[Written instruction] Filter the records below, copying every line that contains the string "legend". Treat the match as case-sensitive.

[Saved data entries]
---+---

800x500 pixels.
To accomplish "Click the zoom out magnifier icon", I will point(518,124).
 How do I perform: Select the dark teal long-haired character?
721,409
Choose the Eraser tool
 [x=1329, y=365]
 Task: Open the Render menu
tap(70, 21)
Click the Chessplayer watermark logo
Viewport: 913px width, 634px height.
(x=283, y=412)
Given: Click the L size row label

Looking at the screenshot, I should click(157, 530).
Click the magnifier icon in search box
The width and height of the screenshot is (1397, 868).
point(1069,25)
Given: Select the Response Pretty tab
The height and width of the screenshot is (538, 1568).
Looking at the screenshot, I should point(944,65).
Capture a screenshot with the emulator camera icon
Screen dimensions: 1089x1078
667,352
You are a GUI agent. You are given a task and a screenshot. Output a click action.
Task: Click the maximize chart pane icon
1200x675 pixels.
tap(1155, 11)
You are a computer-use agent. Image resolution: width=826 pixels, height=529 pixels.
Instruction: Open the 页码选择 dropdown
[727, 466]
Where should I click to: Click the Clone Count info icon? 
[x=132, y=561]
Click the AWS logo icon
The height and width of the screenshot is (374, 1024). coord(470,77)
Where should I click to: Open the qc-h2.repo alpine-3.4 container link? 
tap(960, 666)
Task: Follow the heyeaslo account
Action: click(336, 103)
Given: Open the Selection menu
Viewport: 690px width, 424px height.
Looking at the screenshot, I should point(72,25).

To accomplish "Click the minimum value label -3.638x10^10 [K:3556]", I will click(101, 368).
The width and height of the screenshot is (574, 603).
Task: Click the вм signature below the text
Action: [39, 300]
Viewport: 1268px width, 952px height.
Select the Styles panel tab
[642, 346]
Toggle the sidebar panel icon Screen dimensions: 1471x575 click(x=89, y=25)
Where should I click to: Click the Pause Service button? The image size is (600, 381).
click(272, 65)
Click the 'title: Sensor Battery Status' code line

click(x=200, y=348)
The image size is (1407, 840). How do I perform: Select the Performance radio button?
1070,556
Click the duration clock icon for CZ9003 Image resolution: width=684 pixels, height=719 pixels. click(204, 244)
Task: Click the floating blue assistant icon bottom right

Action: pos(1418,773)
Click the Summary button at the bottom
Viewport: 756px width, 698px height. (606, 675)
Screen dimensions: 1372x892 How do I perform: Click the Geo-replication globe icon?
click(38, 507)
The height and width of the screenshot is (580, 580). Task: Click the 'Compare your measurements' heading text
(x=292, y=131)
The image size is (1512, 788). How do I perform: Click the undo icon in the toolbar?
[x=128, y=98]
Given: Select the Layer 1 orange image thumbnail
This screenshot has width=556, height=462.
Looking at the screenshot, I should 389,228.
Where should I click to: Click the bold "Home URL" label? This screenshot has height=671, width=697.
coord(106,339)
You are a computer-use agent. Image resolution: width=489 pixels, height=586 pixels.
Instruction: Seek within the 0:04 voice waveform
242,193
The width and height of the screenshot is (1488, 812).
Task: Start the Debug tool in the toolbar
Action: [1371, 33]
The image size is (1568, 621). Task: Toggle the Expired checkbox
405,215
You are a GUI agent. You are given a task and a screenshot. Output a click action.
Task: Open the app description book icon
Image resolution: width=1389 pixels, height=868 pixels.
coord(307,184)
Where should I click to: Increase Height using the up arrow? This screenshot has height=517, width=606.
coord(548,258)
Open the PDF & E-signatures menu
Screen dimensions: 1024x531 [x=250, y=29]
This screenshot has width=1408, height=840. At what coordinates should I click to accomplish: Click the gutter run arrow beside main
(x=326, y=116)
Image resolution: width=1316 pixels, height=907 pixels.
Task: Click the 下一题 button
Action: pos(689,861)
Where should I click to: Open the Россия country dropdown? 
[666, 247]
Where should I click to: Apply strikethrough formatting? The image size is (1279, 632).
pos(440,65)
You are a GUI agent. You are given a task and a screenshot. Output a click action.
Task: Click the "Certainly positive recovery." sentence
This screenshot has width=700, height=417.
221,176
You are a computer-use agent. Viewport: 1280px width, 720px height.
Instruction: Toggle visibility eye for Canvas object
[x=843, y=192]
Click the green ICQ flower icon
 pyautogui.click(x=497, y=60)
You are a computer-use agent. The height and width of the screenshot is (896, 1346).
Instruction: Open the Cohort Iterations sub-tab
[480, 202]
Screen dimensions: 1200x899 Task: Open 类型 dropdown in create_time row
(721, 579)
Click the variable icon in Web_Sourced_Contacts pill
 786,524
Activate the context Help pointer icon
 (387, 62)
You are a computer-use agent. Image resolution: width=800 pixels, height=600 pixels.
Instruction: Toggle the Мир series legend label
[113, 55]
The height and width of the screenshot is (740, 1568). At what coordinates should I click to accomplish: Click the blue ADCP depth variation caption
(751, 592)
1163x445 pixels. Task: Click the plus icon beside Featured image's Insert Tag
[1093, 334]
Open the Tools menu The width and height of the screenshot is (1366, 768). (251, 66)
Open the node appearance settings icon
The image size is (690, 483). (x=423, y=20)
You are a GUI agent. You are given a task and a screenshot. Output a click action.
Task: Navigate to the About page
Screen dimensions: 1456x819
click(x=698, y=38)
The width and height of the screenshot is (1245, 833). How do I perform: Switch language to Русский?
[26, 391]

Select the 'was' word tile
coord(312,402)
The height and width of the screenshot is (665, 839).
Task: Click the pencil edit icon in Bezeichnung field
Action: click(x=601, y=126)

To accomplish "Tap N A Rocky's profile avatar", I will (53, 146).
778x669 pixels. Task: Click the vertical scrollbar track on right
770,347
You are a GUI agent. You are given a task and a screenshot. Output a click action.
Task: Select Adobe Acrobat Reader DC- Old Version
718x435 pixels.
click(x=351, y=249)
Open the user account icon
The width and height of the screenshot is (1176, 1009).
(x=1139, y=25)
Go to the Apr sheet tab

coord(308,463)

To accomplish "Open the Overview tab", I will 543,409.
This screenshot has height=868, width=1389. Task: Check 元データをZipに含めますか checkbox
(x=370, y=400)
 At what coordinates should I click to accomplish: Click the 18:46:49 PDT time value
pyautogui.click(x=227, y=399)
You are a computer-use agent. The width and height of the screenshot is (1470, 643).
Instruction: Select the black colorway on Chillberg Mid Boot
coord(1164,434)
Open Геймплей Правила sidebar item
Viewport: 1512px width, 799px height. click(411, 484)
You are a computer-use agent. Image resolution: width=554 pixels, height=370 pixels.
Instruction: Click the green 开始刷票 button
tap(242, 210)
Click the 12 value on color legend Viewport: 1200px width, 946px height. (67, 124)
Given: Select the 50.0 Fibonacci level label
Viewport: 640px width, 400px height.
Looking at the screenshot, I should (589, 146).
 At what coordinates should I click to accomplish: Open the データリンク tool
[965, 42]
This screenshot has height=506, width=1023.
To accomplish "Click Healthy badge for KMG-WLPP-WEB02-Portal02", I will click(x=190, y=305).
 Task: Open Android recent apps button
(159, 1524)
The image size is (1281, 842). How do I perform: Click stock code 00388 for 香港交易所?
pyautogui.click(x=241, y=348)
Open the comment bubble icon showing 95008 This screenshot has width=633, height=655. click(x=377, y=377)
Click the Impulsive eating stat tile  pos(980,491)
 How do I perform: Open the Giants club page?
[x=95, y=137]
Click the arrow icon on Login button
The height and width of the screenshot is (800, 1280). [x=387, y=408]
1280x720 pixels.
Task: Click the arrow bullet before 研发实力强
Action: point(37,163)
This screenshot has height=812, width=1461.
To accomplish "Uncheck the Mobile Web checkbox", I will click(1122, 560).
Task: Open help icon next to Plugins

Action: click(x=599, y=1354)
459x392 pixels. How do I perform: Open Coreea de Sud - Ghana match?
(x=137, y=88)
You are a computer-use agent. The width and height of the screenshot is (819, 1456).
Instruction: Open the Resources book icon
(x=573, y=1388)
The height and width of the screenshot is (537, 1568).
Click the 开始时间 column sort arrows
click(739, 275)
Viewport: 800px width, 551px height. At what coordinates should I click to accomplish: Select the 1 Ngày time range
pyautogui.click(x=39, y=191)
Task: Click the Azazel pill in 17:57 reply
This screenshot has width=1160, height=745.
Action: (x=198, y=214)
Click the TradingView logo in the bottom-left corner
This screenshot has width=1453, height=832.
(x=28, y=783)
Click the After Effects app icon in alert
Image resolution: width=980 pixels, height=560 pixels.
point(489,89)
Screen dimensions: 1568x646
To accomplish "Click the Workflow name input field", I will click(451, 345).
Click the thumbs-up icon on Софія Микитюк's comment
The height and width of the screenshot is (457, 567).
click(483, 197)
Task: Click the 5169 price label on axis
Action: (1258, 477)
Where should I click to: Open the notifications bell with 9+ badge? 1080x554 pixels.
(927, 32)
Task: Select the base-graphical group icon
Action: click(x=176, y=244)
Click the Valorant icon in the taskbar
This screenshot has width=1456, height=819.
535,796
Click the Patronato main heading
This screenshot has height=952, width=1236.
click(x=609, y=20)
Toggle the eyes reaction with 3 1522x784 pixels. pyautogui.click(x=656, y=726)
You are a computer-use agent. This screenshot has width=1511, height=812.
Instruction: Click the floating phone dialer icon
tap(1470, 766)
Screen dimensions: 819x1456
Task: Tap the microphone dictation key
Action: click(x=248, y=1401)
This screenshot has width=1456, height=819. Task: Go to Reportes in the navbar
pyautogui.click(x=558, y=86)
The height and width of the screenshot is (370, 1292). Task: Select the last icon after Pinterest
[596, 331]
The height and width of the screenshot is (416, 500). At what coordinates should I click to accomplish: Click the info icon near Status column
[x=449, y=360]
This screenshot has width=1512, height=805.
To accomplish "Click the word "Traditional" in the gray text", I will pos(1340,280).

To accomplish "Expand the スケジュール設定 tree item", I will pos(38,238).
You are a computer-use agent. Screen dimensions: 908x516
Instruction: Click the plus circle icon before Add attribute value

---+---

[Solution below]
Instruction: Toggle the Мир series legend label
Click the 12 value on color legend Viewport: 1200px width, 946px height. (67, 124)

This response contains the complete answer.